> [Problem to solve] Beginning with the line that holds "Image resolution: width=644 pixels, height=654" in the data below, give again every line through the one that holds "You are a computer-use agent. The", exactly as written.

> [Extracted material]
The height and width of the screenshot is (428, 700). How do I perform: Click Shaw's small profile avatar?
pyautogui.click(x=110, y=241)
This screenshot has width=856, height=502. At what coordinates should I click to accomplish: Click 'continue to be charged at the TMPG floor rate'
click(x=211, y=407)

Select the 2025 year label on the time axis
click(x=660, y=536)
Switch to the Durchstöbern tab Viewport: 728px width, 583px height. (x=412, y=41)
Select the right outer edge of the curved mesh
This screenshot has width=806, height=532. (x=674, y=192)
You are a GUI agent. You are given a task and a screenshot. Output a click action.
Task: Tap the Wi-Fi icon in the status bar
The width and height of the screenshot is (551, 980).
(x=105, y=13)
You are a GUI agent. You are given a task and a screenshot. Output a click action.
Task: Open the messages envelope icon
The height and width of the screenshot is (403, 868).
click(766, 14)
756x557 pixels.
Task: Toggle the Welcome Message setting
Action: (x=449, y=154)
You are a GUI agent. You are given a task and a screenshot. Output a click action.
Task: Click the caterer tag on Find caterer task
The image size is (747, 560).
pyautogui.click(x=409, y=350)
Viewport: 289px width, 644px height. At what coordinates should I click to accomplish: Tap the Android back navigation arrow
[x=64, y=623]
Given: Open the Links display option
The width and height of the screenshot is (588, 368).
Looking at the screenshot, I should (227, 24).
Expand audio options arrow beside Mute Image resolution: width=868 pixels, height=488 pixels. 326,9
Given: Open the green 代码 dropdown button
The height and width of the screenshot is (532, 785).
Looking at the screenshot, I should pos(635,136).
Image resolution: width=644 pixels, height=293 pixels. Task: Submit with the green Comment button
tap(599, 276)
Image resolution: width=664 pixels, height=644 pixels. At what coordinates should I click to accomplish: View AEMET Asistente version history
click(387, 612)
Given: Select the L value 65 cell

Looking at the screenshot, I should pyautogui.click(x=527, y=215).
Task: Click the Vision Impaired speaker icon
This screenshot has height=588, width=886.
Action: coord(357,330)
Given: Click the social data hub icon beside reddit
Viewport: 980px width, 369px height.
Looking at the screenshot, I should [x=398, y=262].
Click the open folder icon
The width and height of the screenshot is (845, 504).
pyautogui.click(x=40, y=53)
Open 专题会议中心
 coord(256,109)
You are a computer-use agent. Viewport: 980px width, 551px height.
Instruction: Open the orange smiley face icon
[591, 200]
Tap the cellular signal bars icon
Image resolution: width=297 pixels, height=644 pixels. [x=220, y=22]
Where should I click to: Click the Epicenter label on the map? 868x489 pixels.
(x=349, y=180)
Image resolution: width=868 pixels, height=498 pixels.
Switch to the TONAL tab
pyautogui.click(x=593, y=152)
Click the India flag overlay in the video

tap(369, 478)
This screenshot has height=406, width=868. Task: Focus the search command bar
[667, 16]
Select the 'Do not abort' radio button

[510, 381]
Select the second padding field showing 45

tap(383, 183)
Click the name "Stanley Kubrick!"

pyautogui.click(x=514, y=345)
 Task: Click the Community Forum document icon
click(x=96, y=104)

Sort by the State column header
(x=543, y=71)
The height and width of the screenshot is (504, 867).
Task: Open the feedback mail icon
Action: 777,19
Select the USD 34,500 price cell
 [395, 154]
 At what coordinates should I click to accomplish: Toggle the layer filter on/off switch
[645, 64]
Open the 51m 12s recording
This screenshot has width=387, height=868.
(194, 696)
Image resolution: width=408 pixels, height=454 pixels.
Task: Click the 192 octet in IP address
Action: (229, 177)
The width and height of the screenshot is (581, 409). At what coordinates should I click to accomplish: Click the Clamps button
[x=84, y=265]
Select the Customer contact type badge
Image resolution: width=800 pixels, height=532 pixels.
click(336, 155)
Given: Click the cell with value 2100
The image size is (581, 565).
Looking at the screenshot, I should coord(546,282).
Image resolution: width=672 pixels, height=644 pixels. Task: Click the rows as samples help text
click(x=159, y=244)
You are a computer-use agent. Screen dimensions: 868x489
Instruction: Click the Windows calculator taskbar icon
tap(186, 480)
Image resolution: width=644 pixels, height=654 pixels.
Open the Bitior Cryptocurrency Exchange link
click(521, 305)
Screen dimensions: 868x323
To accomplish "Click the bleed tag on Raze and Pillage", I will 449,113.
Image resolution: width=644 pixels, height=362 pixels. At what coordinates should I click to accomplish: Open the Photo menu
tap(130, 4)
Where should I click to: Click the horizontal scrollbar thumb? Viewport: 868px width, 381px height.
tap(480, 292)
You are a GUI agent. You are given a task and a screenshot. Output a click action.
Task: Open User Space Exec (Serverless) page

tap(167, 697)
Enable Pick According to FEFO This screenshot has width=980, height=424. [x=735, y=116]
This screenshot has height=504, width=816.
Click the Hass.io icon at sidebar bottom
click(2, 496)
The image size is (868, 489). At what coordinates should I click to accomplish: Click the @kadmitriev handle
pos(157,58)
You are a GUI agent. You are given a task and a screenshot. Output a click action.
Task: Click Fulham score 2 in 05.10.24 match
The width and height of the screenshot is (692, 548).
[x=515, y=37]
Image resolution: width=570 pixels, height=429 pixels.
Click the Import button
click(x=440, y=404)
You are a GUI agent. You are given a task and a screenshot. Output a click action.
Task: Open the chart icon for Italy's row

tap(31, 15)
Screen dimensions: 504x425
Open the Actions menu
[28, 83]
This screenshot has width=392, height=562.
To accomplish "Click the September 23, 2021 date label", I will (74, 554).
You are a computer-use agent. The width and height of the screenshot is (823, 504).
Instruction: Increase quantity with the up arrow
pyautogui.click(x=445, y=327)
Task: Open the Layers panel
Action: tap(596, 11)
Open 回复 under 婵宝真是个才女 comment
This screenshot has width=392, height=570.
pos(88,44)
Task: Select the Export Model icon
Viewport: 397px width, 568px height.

> [Result for this task]
Image resolution: width=644 pixels, height=654 pixels.
Open the Bitior Cryptocurrency Exchange link
click(521, 305)
Screen dimensions: 868x323
To accomplish "Click the bleed tag on Raze and Pillage", I will 449,113.
Image resolution: width=644 pixels, height=362 pixels. At what coordinates should I click to accomplish: Open the Photo menu
tap(130, 4)
Where should I click to: Click the horizontal scrollbar thumb? Viewport: 868px width, 381px height.
tap(480, 292)
You are a GUI agent. You are given a task and a screenshot. Output a click action.
Task: Open User Space Exec (Serverless) page

tap(167, 697)
Enable Pick According to FEFO This screenshot has width=980, height=424. [x=735, y=116]
This screenshot has height=504, width=816.
Click the Hass.io icon at sidebar bottom
click(2, 496)
The image size is (868, 489). At what coordinates should I click to accomplish: Click the @kadmitriev handle
pos(157,58)
You are a GUI agent. You are given a task and a screenshot. Output a click action.
Task: Click Fulham score 2 in 05.10.24 match
The width and height of the screenshot is (692, 548).
[x=515, y=37]
Image resolution: width=570 pixels, height=429 pixels.
Click the Import button
click(x=440, y=404)
You are a GUI agent. You are given a task and a screenshot. Output a click action.
Task: Open the chart icon for Italy's row

tap(31, 15)
Screen dimensions: 504x425
Open the Actions menu
[28, 83]
This screenshot has width=392, height=562.
To accomplish "Click the September 23, 2021 date label", I will (74, 554).
You are a computer-use agent. The width and height of the screenshot is (823, 504).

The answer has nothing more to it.